Faut-il alors conclure du fait que la moindre action peut donner lieu à une intrigue que le monde des actions est doté d'une structure narrative ? Il n'y a aucune raison de le penser car ce qui vient ici d'être présenté comme une action se déroulant dans le monde réel n'est rien d'autre qu'une histoire racontée par moi-même en tant qu'observateur de ma modeste action ou, si l'on préfère, par moi-même qui me fait prétentieusement historien d'une infime parcelle de ma vie. En l'occurrence, le narrateur aurait d'ailleurs tout aussi bien pu être un autre, voire un historien professionnel qui, contre toute attente, se serait intéressé à une action aussi insignifiante. De ce point de vue, ma narration se compare, toute proportion gardée, à celle d'un historien qui écrit l'histoire d'une guerre. Tout comme il n'y a rien d'absurde à soutenir que cette histoire de la guerre en question résulte du fait qu'un historien a su mettre en intrigue un ensemble d'événements qui ont eu lieu avant, pendant et après les affrontements qui ont constitué cette guerre, il n'y a rien d'absurde à dire que l'histoire de la prise en main du crayon résulte du fait que j'ai procédé à son propos, au moment où j'ai estimé indiqué d'en faire l'histoire, à une mise en intrigue d'un ensemble de mini-événements associés à cette action. Sans m'attarder à la question de savoir si cette dernière mise en intrigue s'est effectuée sur un mode « comique » plutôt que sur un autre des modes distingués par White, je conclurai de cette réflexion que le fait qu'une action puisse être décomposée en un ensemble de mini-actions (plus ou moins spontanées) susceptibles d'être pensées dans le cadre d'une mini-intrigue n'implique en rien que l'action elle-même soit dotée d'une structure narrative.

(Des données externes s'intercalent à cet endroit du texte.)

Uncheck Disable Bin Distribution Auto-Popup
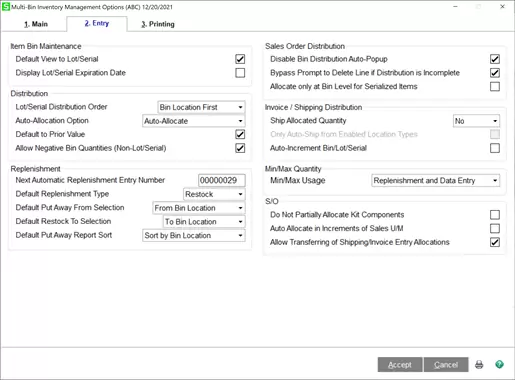515x380 pixels. coord(495,59)
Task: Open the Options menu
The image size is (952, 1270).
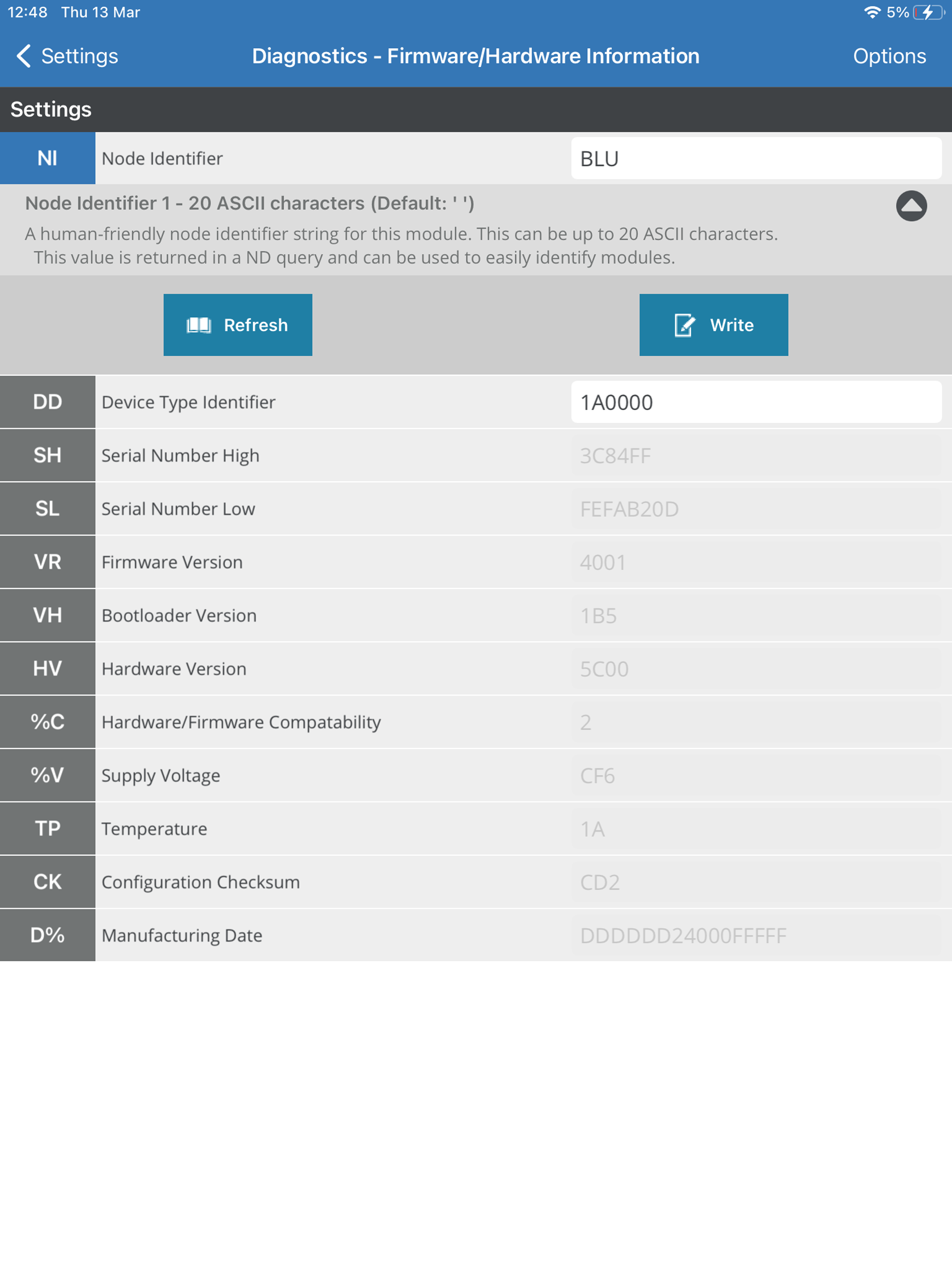Action: pos(889,56)
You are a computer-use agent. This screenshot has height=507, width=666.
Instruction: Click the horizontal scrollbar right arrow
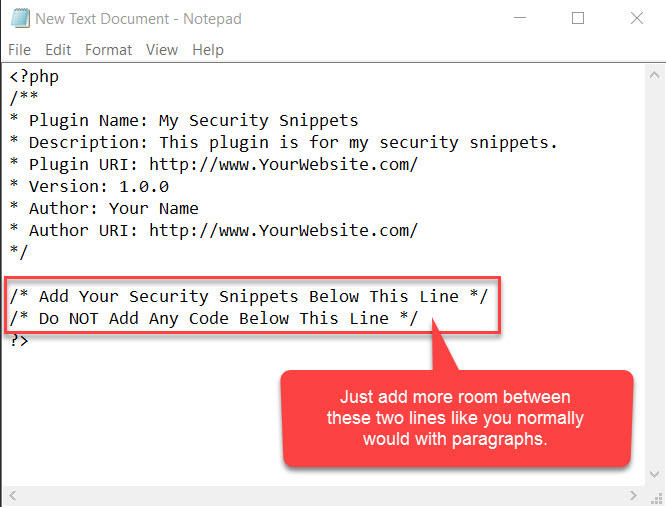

Il est vrai, comme Carr l'a bien fait observer, que la réalisation, à travers une suite d'actions, d'un plan conçu par un agent historique peut constituer l'essentiel d'une authentique intrigue, à condition toutefois que la réalisation de ce plan soit pensée à la manière d'une intrigue. Elle peut l'être, soit par l'agent lui-même au moment où il met en oeuvre son plan, soit par un historien qui choisit de voir dans cet ensemble d'activités les grandes lignes d'une intrigue. Occasionnellement d'ailleurs -qu'on pense à Jules César qui devait rédiger sa Guerre des Gaules et au général de Gaulle qui devait rédiger ses Mémoires- l'agent historique qui pense son plan d'action et l'historien qui présente ensuite ce même plan comme le déroulement d'une intrigue ne font qu'une seule et même personne. Rien, toutefois, n'autorise à penser que la réalisation d'un tel plan à partir d'un ensemble d'actions porte en soi une intrigue qui devrait s'imposer à l'historien. Comment [74] pourrait-on expliquer autrement que ces actions peuvent être tout aussi bien intégrées à une foule d'intrigues indépendantes les unes des autres et indépendantes de celle que l'agent historique avait en vue au moment où il concevait son plan ? Mais examinons la chose de plus près.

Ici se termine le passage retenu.